For short trips under three days, it can make sense to stay on your home time zone: sleep when it is night at home, eat breakfast when it is morning at home. For short business trips, this is sometimes more practical than beginning an adjustment that will never be complete before the return flight.

Jet Lag as a Window into the Self

Jet lag is unpleasant, instructive, and manageable. What it reveals: the human body is not a flexible instrument that instantly adapts to any demand. It has its own time, its own rhythm, shaped by millions of years of evolution — not by flight schedules and time zones.

Respecting that internal clock — giving it the time it needs — is not weakness. It is simply the understanding that we are not machines. And that the world, exciting as it is, can sometimes wait until the body is ready to fully experience it.

Traveling into the Future: How Technology Aims to Defeat Jet Lag

Pharmacological research, light therapy, chronobiology apps: the fight against jet lag has become serious. For the aviation industry, jet lag is a billion-dollar issue. Pilots, cabin crew, and frequent travelers lose productivity, health, and quality of life because of it.

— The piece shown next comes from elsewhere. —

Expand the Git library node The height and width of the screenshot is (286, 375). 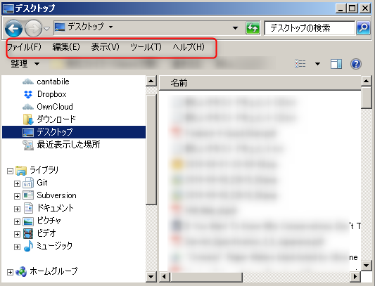point(17,183)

Melatonin is the best-known approach, but research continues. Modafinil, a wakefulness-promoting drug originally developed for narcolepsy patients, is used off-label by some frequent flyers to boost alertness at the destination. Caffeine is of course available, but its six-hour half-life means an afternoon coffee disrupts night-time sleep.

Light therapy is the most scientifically supported method. Glasses with integrated LED lights that emit specific wavelengths can deliberately shift the internal clock. Next-generation aircraft cabins, such as the Boeing 787 Dreamliner, feature LED lighting systems that automatically adjust to the destination time zone during the flight.

The future could go even further. Researchers at the University of Michigan have developed a mathematical model of the circadian rhythm that precisely predicts how much a given light exposure shifts the clock and when. If integrated into real-time apps, jet lag could become a plannable and controllable phenomenon. Until then: drink plenty of water, get lots of light, and be patient with your own body.